Der Magier schien entweder nicht zu verstehen oder ihm nicht zu glauben.
„D-Denkst du … glaubst du, er könnte uns eine Hilfe sein?“, fragte er so leise, als hätte er Angst, ihn damit zu beschwören. „G-Gegen den Heerführer meine ich. Dass er und Ira u–“
Less lachte laut und wenn es auch nur dazu diente, dieses Gespräch endlich zu beenden. Es gab wirklich keinen Ort in Liskia, an dem er der verfluchten Hexe entkommen konnte. Als wären diese Leute Ira wichtig gewesen. Er war ihr nicht wichtig gewesen.

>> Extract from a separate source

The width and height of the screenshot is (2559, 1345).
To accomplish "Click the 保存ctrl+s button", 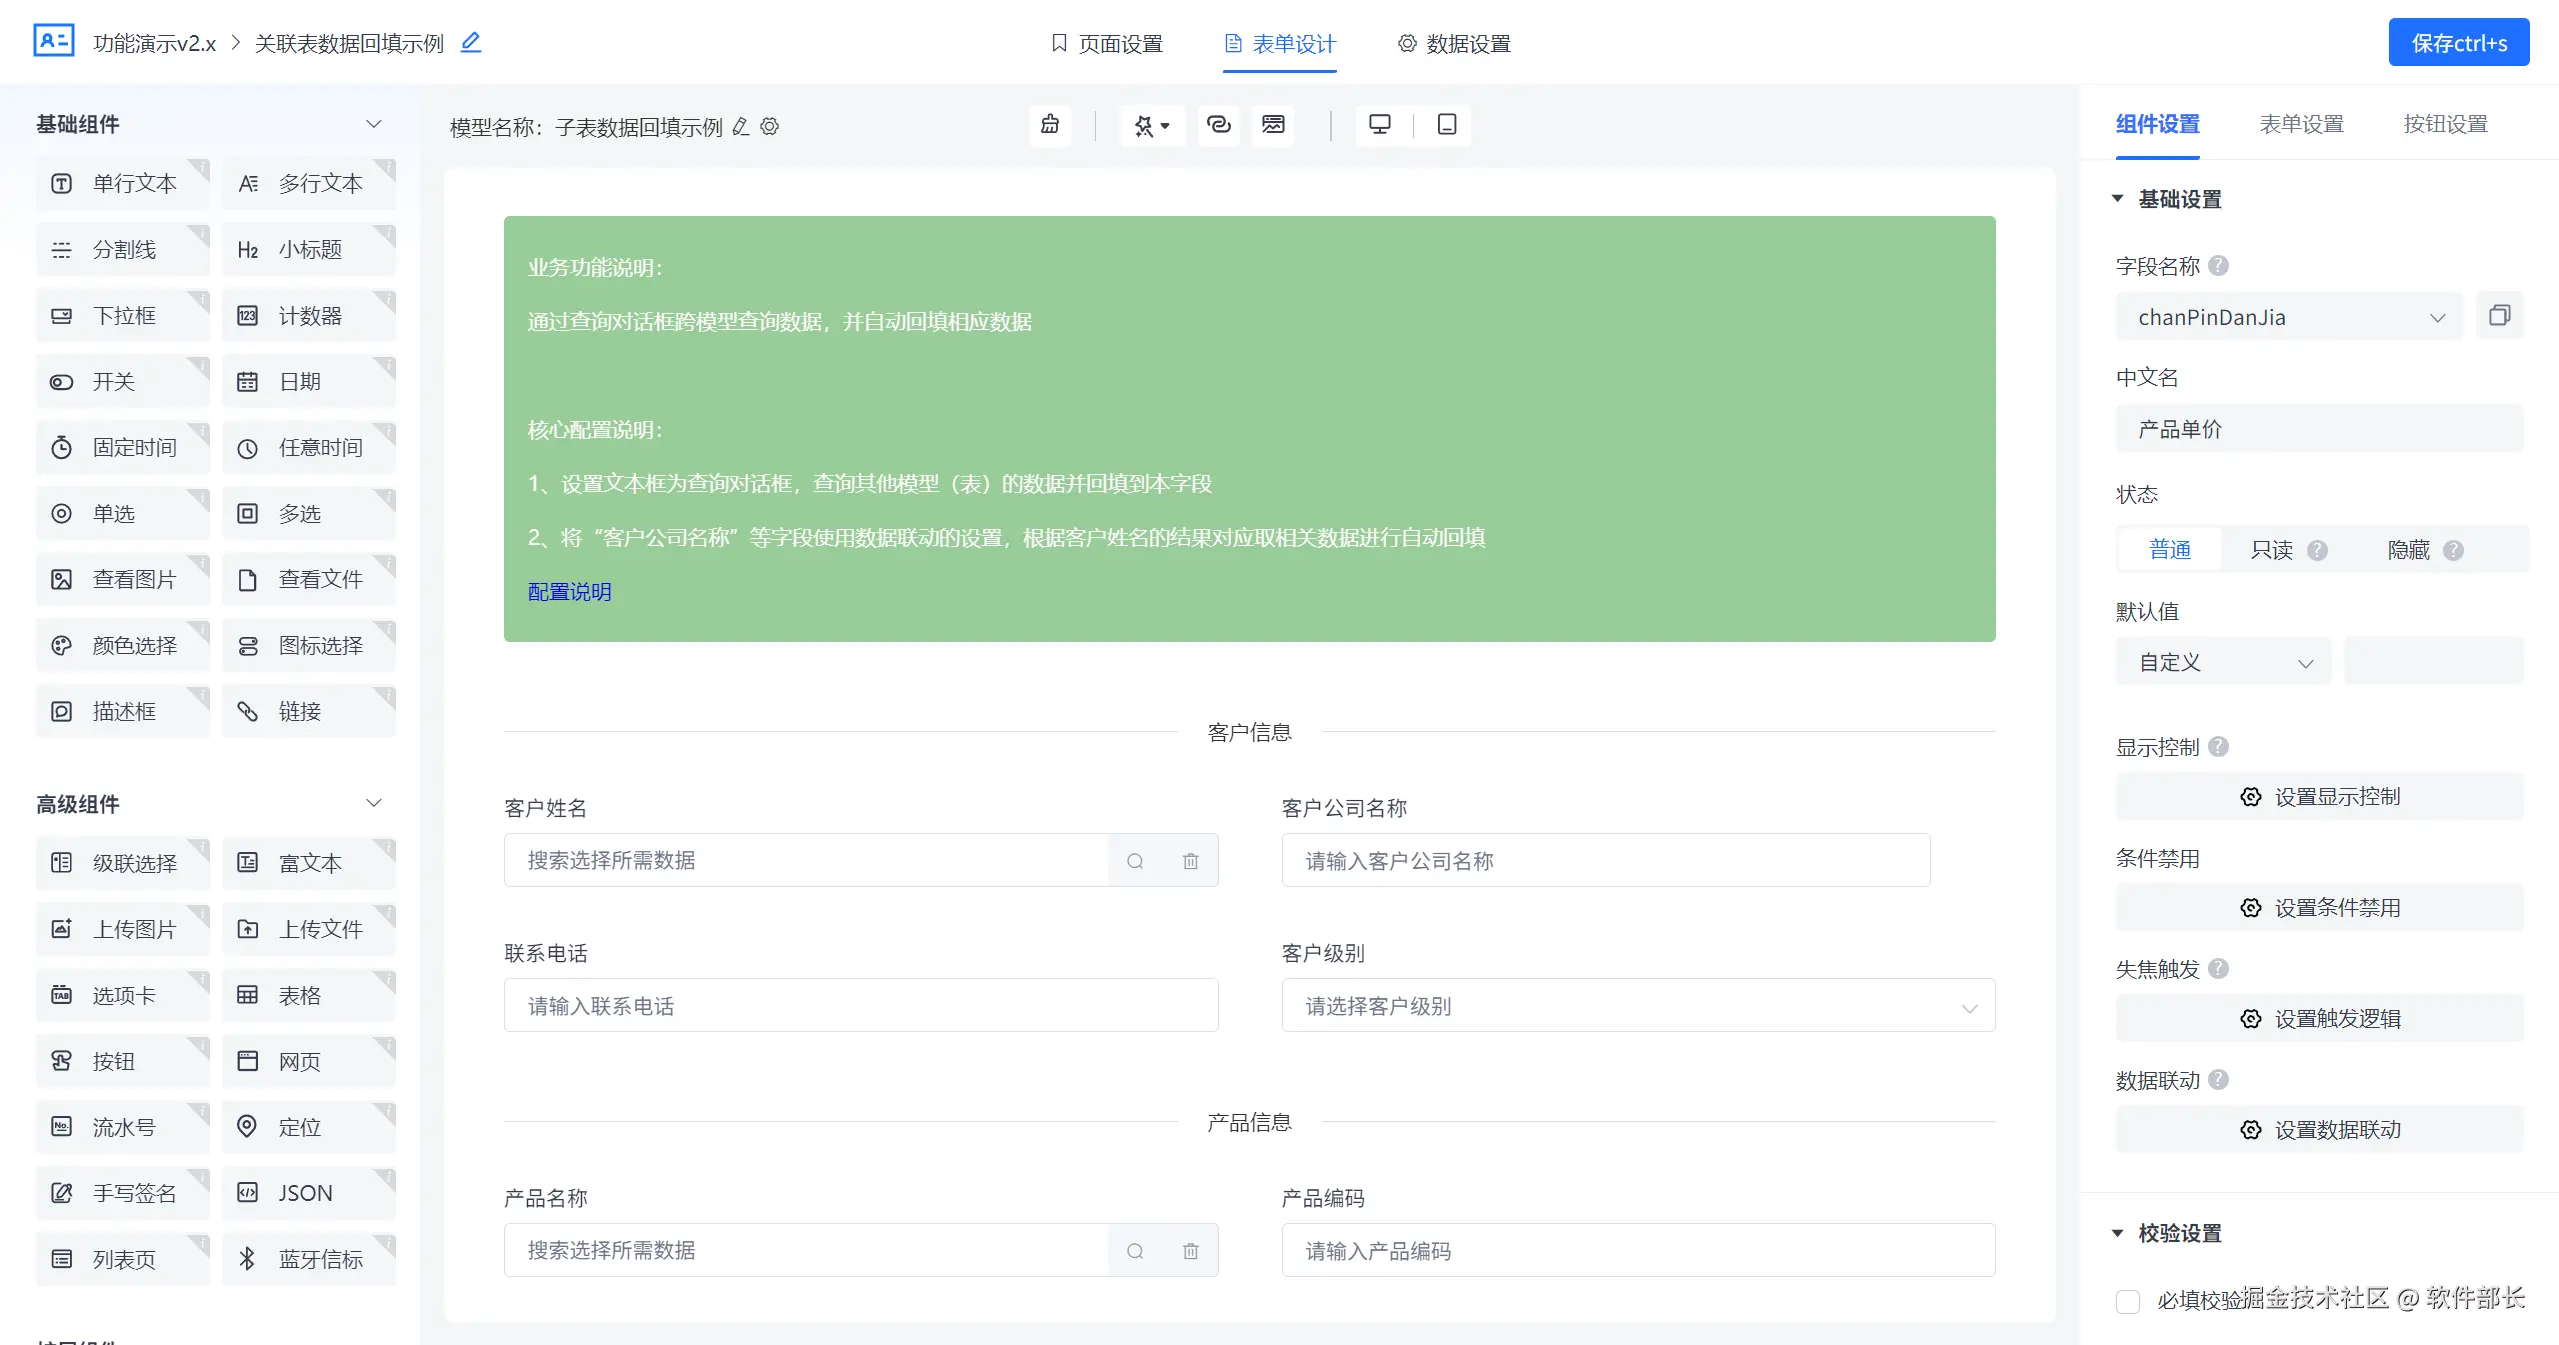I will (x=2458, y=42).
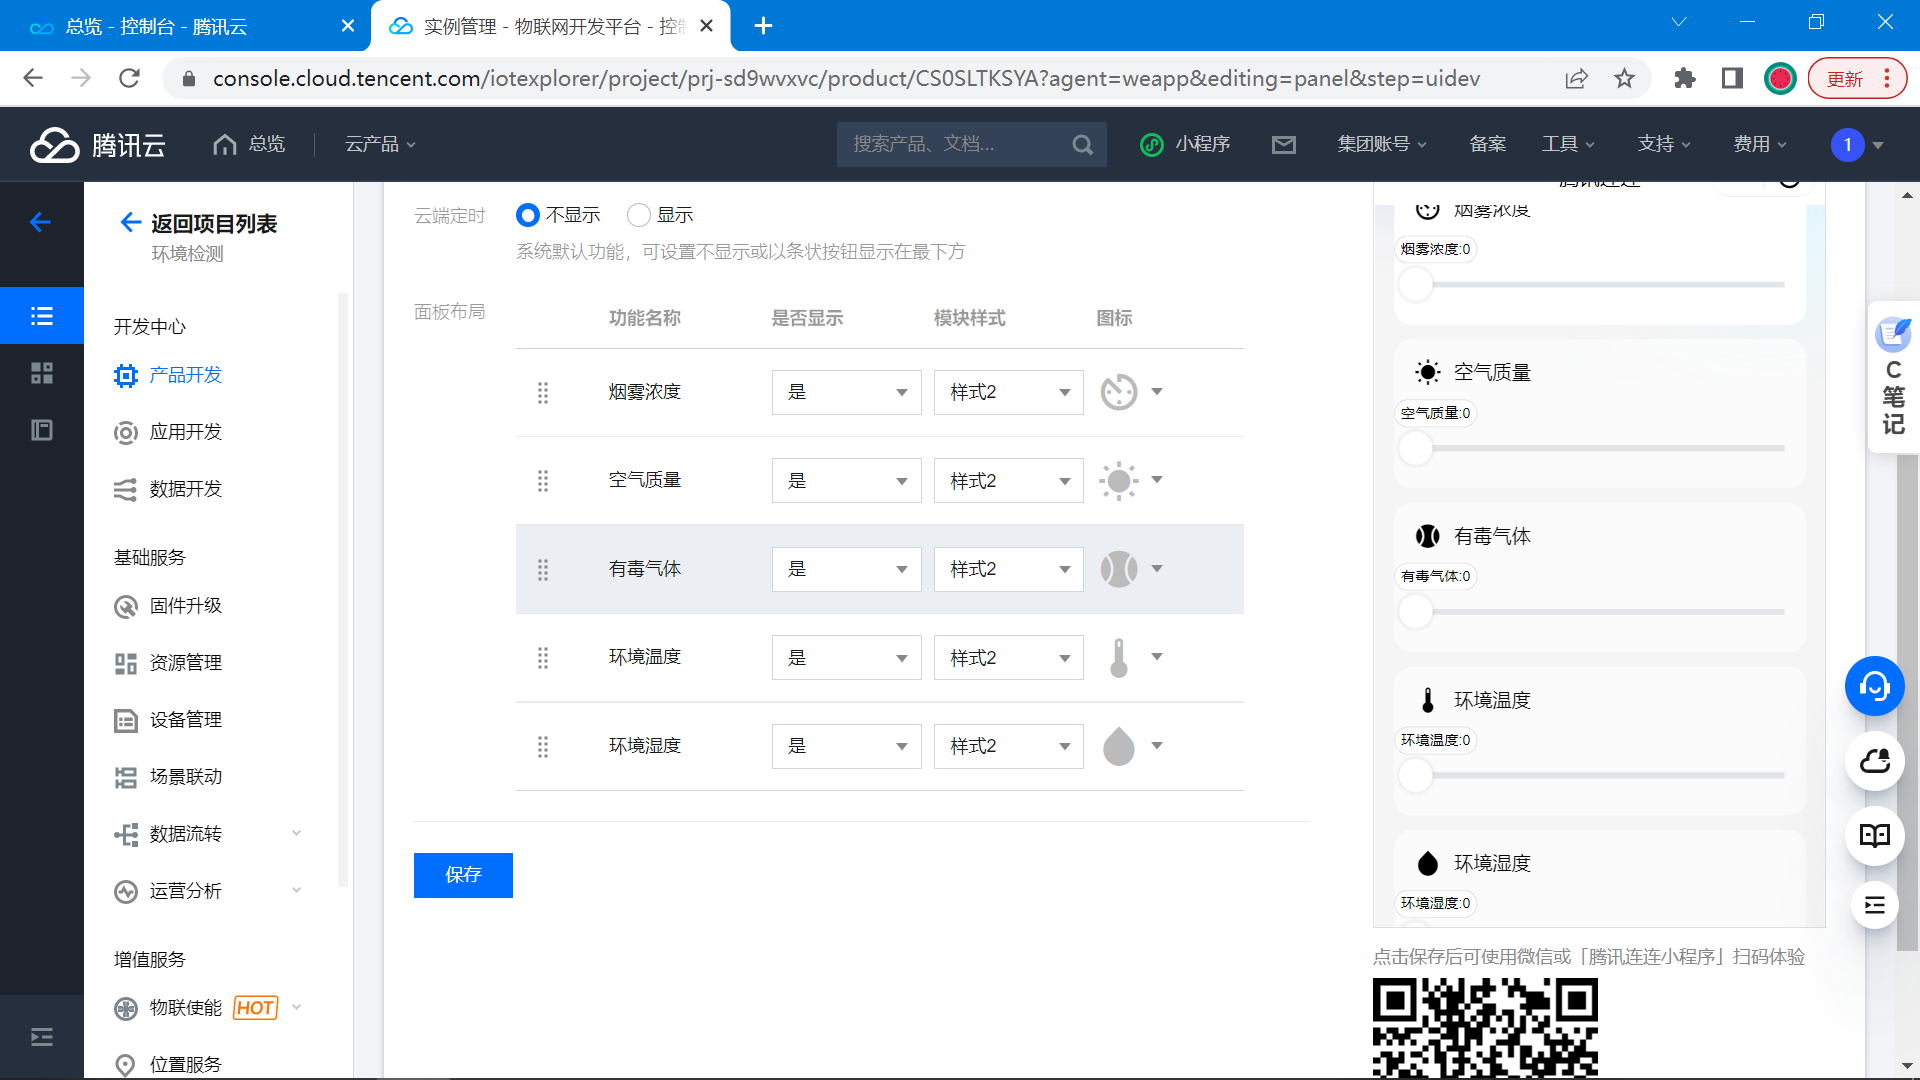Screen dimensions: 1920x1080
Task: Open the mail messages envelope icon
Action: point(1283,145)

„Du solltest deine Familie nehmen und einfach gehen“, gab Less ihm den gleichen Rat, den er schon Poul vergebens nahegelegt hatte. „Du solltest gehen und ich sollte das auch. Einfach verschwinden. Jahrelang hat diese Stadt auf die Dämonen gespuckt und …“
Natürlich hatte ihr Gespräch jemanden angelockt. Natürlich war es einer von Less’ eigenen Auszubildenden. Der dünne Kerl mit dem Schal. Sein Name war ihm entfallen, aber das spielte keine Rolle. Der Bursche war noch betrunkener als Poul. Das konnte Less nicht gebrauchen und darum drückte er dem Soldaten die Hand vor den Mund, noch ehe der seine Begrüssung zu Ende hatte aufsagen können. Der Soldat aber verstand die Geste nicht, wich ihm nicht aus. Er blieb mit dem Gesicht an seiner Hand kleben, als wäre sie ein Kissen.
„… jetzt auf einmal wollt ihr euch alle von der Magie einer Schemenhexe retten lassen! Diese Stadt wird ebenfalls fallen, Slander. Siehst du das wirklich nicht?“, beendete Less seine Rede.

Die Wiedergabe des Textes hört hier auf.